Cuisine, art et mode, notre interview à Natsuko Shoji, chef et propriétaire du restaurant Été à Tokyo et lauréate du prix de la meilleure femme chef aux 50 Best Asie
Le 29 mars 2022, le classement des 50 meilleurs restaurants d’Asie « Asia’s 50 Best restaurant 2022 » a fêté son 10e anniversaire avec une cérémonie de remise des prix inhabituelle, diffusée en direct sur YouTube et dans trois auditoriums différents à Bangkok, Macao et Tokyo. A cette occasion, la cheffe japonaise Natsuko Shoji, propriétaire du restaurant Été à Tokyo et déjà lauréate du Best Pastry Chef Award 2020, a ainsi pu recevoir le prix Asia’s Best Female Chef Award 2022 annoncé par le comité des 50 Best une semaine plus tôt.
Natsuko Shoji, meilleure chef pâtissière d’Asie 2020 et chef-patron du restaurant Été à Tokyo, est la nouvelle meilleure femme chef d’Asie pour l’année 2022. Première chef à remporter les deux prix dans l’histoire du 50 Best, Natsuko Shoji a débuté sa carrière chez Florilège à Tokyo, le restaurant progressiste d’inspiration française du chef Hiroyasu Kawate ( ex du Jardin des Sens à Montpellier ) en passant du statut d’apprentie à celui de sous-chef en seulement trois ans.

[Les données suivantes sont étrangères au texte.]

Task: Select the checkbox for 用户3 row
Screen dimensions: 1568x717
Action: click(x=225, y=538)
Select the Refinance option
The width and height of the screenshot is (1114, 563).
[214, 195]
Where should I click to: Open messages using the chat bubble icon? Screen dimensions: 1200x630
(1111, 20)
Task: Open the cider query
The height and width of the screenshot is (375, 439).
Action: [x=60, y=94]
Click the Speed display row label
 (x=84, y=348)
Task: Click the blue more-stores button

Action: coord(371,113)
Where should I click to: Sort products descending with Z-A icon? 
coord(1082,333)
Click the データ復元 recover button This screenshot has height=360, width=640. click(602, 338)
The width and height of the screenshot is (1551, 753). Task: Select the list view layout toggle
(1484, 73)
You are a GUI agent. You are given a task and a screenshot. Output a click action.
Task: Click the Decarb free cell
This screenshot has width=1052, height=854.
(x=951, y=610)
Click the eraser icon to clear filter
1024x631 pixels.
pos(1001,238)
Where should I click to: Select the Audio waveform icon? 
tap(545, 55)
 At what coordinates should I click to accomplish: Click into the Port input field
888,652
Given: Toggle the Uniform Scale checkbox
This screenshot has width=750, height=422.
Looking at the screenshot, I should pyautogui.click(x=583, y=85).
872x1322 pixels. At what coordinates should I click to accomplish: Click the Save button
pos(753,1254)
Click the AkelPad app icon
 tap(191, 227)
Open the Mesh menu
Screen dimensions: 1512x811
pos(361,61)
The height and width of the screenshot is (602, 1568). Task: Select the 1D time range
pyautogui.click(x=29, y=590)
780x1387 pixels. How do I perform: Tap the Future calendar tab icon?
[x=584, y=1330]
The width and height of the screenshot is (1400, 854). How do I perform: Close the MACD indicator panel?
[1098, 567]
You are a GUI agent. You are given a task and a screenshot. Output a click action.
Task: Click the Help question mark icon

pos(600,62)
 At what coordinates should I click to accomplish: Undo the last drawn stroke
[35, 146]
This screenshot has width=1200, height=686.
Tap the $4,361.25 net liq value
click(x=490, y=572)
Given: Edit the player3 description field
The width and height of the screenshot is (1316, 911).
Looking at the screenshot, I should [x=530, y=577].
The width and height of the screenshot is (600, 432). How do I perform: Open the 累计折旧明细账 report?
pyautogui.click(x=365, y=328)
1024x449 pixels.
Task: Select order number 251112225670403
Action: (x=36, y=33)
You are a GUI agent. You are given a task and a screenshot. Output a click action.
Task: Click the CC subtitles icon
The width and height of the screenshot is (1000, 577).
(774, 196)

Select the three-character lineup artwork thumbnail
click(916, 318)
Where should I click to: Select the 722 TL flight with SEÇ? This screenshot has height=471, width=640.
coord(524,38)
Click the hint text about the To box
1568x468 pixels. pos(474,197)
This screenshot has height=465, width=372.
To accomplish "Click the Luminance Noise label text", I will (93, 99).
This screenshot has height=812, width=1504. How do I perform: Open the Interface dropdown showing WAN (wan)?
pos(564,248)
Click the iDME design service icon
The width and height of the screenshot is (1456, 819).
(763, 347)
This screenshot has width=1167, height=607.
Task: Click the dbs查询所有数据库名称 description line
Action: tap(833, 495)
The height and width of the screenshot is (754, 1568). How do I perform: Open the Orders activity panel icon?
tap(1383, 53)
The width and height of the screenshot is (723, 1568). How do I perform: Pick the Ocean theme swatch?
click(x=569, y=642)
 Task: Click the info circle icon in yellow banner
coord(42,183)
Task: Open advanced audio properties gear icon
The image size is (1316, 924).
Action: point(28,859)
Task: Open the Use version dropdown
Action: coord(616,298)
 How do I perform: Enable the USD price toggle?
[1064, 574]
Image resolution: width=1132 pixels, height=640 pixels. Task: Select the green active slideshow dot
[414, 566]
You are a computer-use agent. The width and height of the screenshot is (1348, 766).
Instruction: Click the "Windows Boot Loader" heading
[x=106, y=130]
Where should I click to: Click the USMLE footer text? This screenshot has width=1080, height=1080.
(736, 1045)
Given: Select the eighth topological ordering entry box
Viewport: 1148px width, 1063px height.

Pourtant, en 2014, à l’âge de 24 ans, elle décide d’abandonner les cuisines étoilées pour se lancer dans sa propre aventure entrepreneuriale et ouvre ainsi Été,une petite boutique spécialisée dans la vente de gâteaux située dans le quartier de Shibuya de la capitale japonaise. En très peu de temps, sa pâtisserie acquiert une renommée inattendue à tel point qu’un an seulement après son inauguration, Natsuko Shoji décide de transformer l’espace en un restaurant exclusif sur invitation de seulement quatre places, attirant encore plus la curiosité des principaux acteurs de la scène gastronomique de Tokyo, mais aussi celle des initiés et des foodies du monde entier.
Quelques jours après l’annonce de sa victoire comme meilleure femme chef d’Asie, nous avons décidé de lui poser quelques questions.
F&S. Bonjour Natsuko, tout d’abord félicitations pour cette belle reconnaissance. Qu’est-ce que cela signifie pour vous d’être élue meilleure femme chef de toute l’Asie ?
N.S. C’est une grande opportunité. Je peux enfin montrer au monde entier la façon unique dont j’aime allier art, mode et gastronomie. De plus, il n’y a pas beaucoup de femmes chefs au Japon et j’espère que grâce à ce prix, je pourrai devenir un modèle pour toute la catégorie afin que les filles ayant mon même rêve décident de se battre pour obtenir ce qu’elles veulent.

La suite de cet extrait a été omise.